Monthly Archives: April 2015

the daily routine

SONY DSC“Most of our faculties lie dormant because they can rely upon Habit, which knows what there is to be done and has no need of their services.”
― Marcel Proust

An enormous amount of your time is managed by the habits you have.  Habits can replace cognitive thinking with programmed patterns.   Driving to work can become a habit and so much so that act of driving to work becomes a non-experience.  Have you ever lost sense of driving to work?   Most people have.

If a habit like driving can be programmed into the mind, how many other daily activities have been replaced by a habit.  How you interact and greet other people can become a habit, the same phrase used over and over again.    Work could turn into a habit as well, routine, ordered and structured.

Have you noticed what things have been become routine at work?   What about other areas of your life?

If you decide your habits are not helping you grow or do things in a new way then it might be time to evaluate your habits and determine how they are impacting your life.

– Monitor your day.
– See what things are routine.
– Determine what things should be routine and what things should be changed.
– Start something new.  Do something different.  Be bold.
– Test the ideas.  Are you doing something better than you did before?

There are many things you can do to break a routine.  Take a different way to work.  Eat at different time.  Take a class rather than watching TV.

Interrupt the “normal” way of life.  It isn’t always easy.  Making changes allows you to grow and growth is good.

work as practice

“I believe that we learn by practice. Whether it means to learn to dance by practicing dancing or to learn to live by practicing living, the principles are the same. In each, it is the performance of a dedicated precise set of acts, physical or intellectual, from which comes shape of achievement, a sense of one’s being, a satisfaction of spirit. One becomes, in some area, an athlete of God. Practice means to perform, over and over again in the face of all obstacles, some act of vision, of faith, of desire. Practice is a means of inviting the perfection desired.”
― Martha Graham

SONY DSC

How well do you do you work?   Do you do it as well as you’d like to do it?  Are you given the chance to really practice your skills or are you just doing the work without practice.

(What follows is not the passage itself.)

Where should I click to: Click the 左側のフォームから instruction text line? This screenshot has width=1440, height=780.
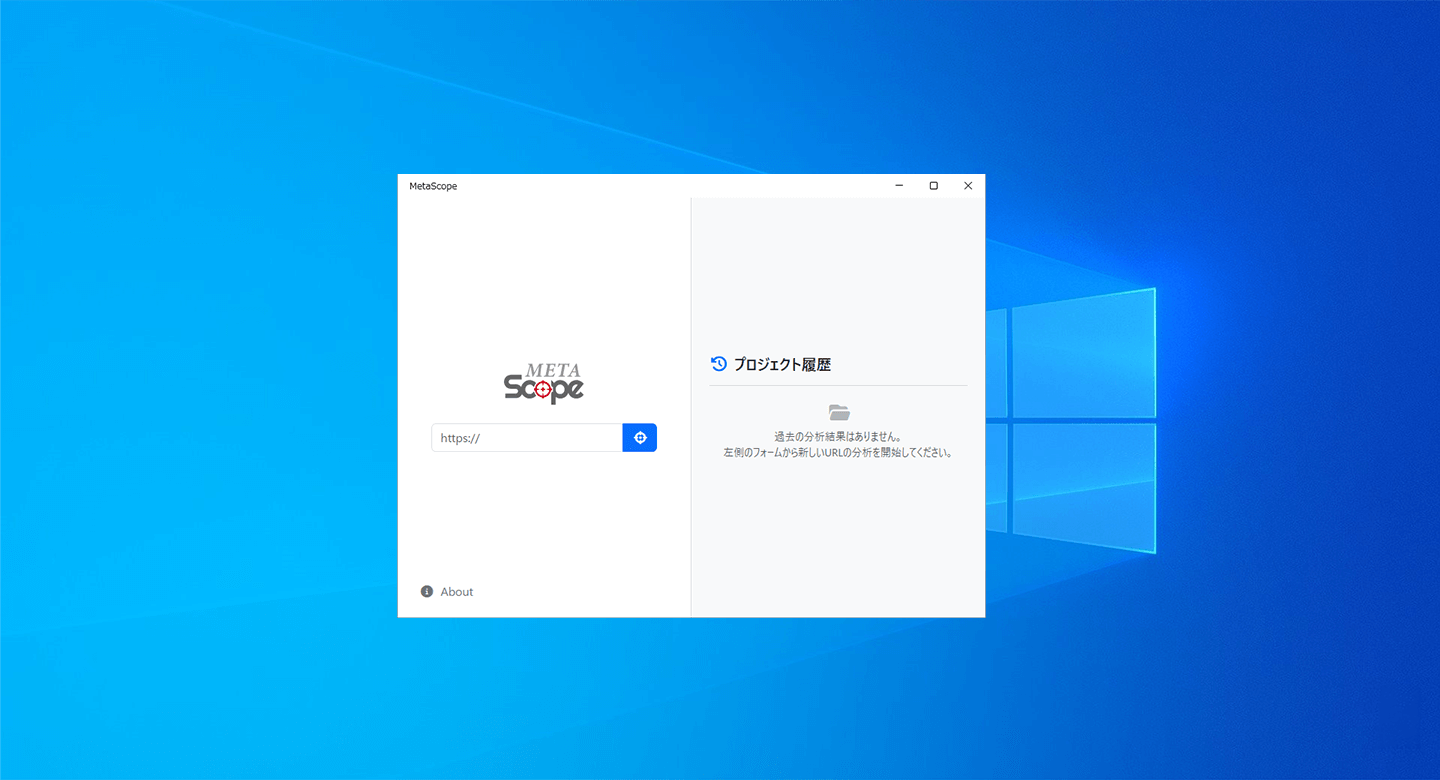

If you watched the “NCAA Basketball Championship” then you noticed that the winning team was only able to their results through hours and hours of practice.  A winning team needs a lot of practice, lots of working together, working on understanding how others communicate and to learn the strengths and abilities of the other team members.

How much time do you spend learning about the other people on your team?  What are their weaknesses?  What are their strengths?   How would your team function if you could maximize the strengths of each of the team members?

In your role, what would you like to be more practiced in?   What would help you perform at a higher level?   How would you establish a program to help you improve your work and get more practice?